Playing to win: Women break into games industry
Games designer and Queensland University of Technology (QUT) lecturer Penny Kyburz defies the stereotype of the reclusive, male gamer.
The Bachelor of Games and Interactive Entertainment lecturer is a trailblazer in the male-dominated gaming industry, helping design the popular XCOM and Medieval II war games during her six years at top Australian gaming companies.
Now at age 31, Dr Kyburz has her eyes set on a new challenge: to encourage more women to enter the booming gaming industry through a series of new QUT Women in Games events, starting on June 4.
"Statistics show 40 per cent of gamers are women," said Dr Kyburz, from the Faculty of Science and Technology's Computer Science discipline.
"Women really like playing games but they don't enter the industry. They are nearly half of the market and they are under-represented. There is also a disconnect between the percentage of female players and games for women."
Demand for graduates in the gaming industry is tipped to grow. New research from the ARC Centre of Excellence for Creative Industries and Innovation (CCI) at QUT found consumer spending on computer and online games would increase by 50 per cent, with Australians expected to splurge $5.8 billion on games over the next four years.
Dr Kyburz grew up playing computer and video games with her older brothers, but it was not until her third year studying for a computer science degree that Dr Kyburz realised the gaming industry was a good career choice.
"I always loved playing games. I loved all the old, tactical games and early fantasy games such as Dungeons and Dragons," she said.
"But it hadn't occurred to me it was a real career option. It's a big industry and it is a viable career and it's something that's fun to do. I want to give role models to students and women who want to enter the gaming industry."
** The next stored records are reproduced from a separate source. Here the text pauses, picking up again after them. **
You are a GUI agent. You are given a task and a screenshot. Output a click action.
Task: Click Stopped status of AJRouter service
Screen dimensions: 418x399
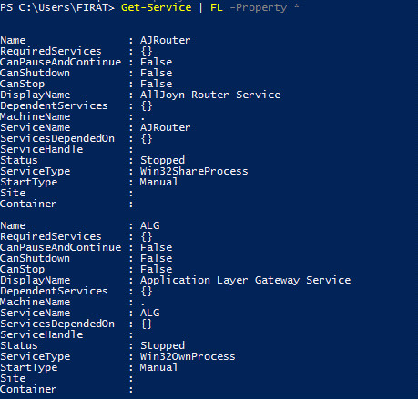162,160
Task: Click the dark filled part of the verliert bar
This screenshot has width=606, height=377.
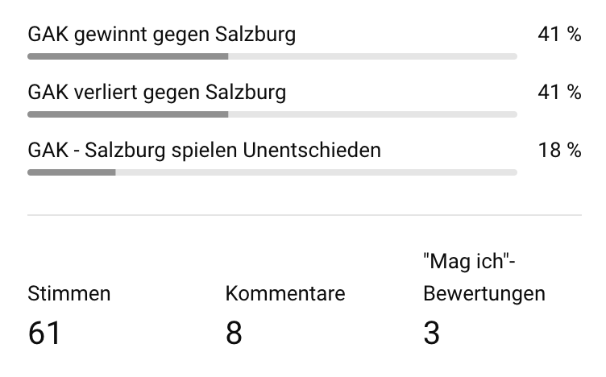Action: point(127,114)
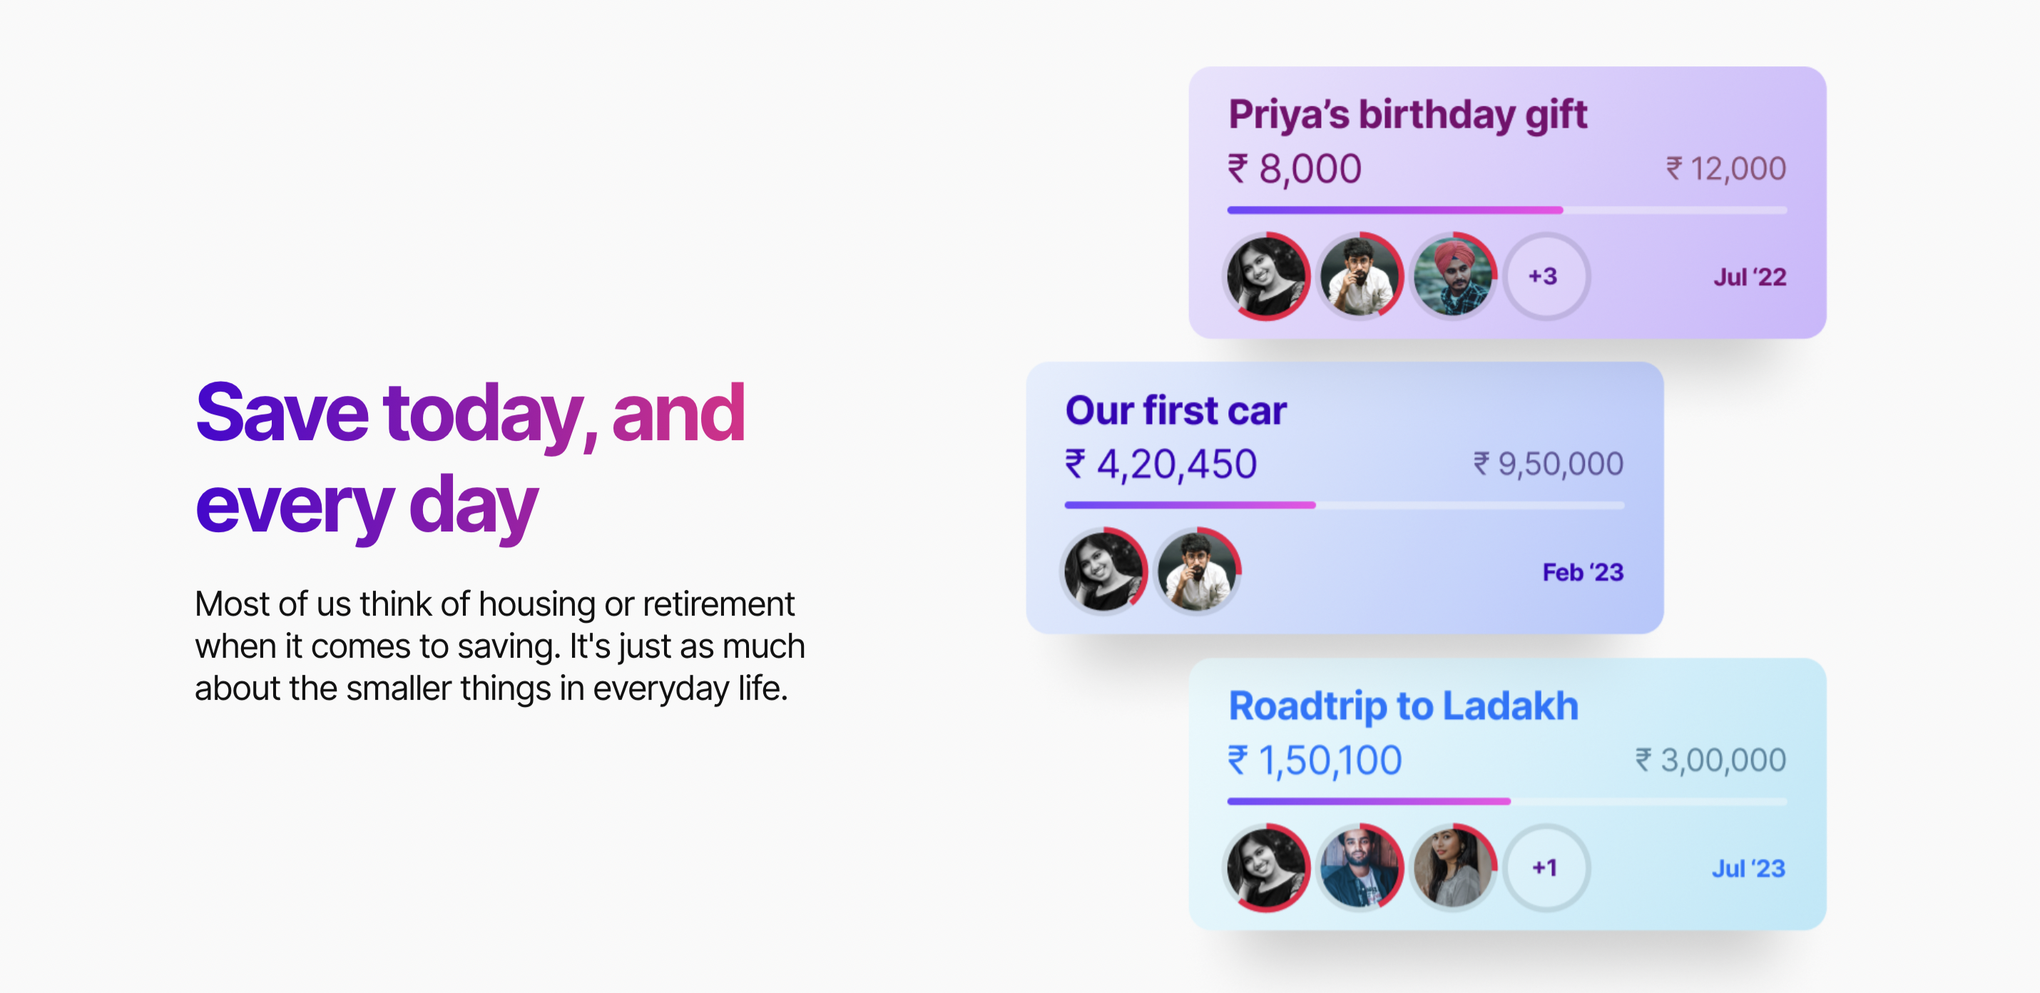Click the +1 additional member circle
The height and width of the screenshot is (993, 2040).
(x=1546, y=867)
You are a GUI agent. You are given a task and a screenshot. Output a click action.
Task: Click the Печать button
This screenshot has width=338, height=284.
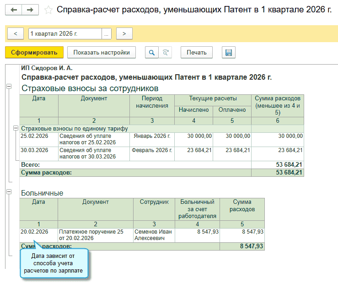[197, 52]
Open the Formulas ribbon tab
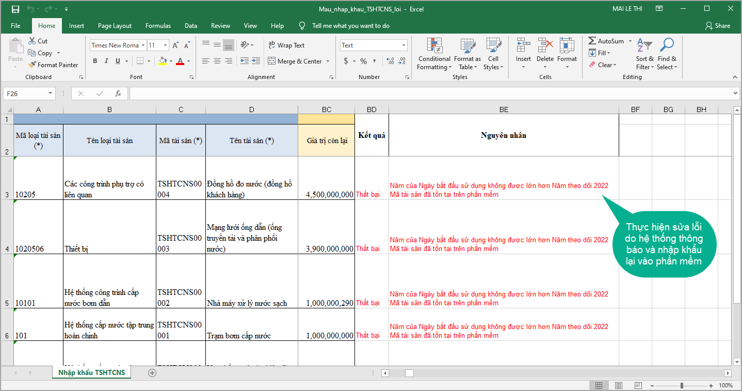 coord(158,26)
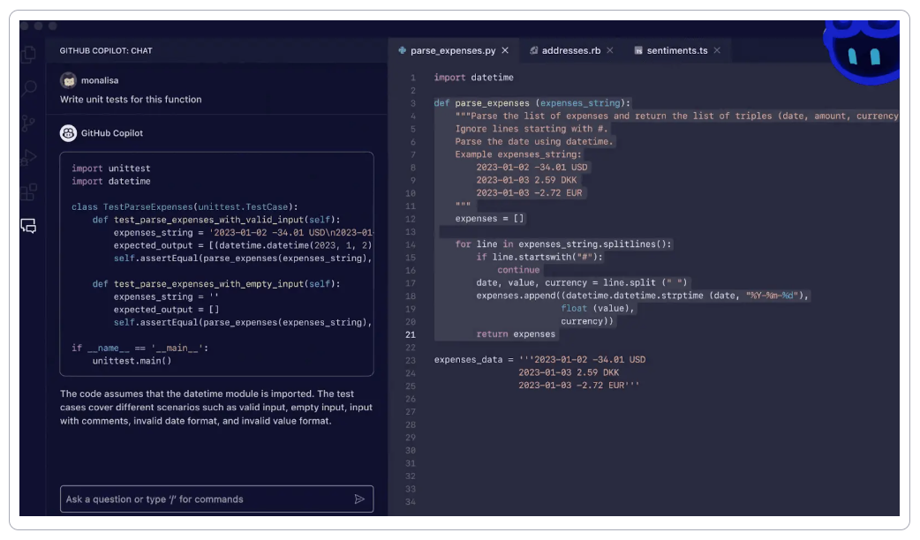Click the highlighted parse_expenses function definition
The width and height of the screenshot is (920, 540).
click(x=492, y=102)
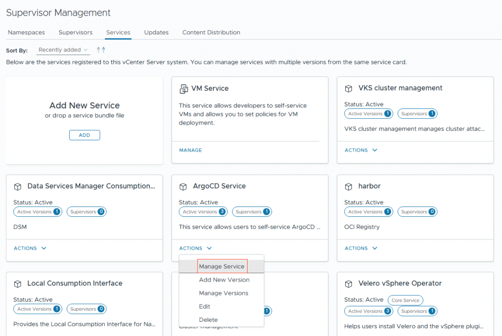Click MANAGE link on VM Service card

[x=190, y=150]
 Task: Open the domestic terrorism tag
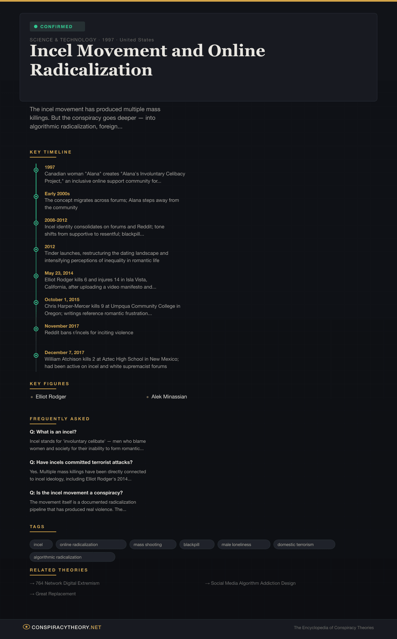(304, 544)
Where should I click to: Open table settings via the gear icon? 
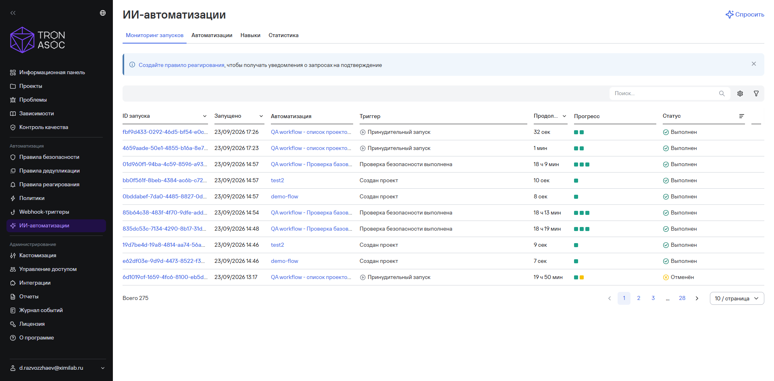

Dr Kyburz, who was the first woman to work at video game giant SEGA's Brisbane office and the first woman game designer at Canberra's 2K Marin, said women made up just 5 to 10 per cent of students in her classes.
The free Women in Games event at Gardens Point campus will bring together female game developers, academics, teachers and students to network and brainstorm issues and solutions to get more women developing, studying and researching the gaming industry.
"We're trying to use this event as a research opportunity and to look at the issues and barriers facing women entering the gaming industry and steps that we can take to make it easier," Dr Kyburz said.
"I would like to see an increase in women coming into our gaming degree and eventually filtering into the industry or starting their own companies. I'd like to see it more socially accepted for women to work in the gaming industry and raise awareness for women interested in it."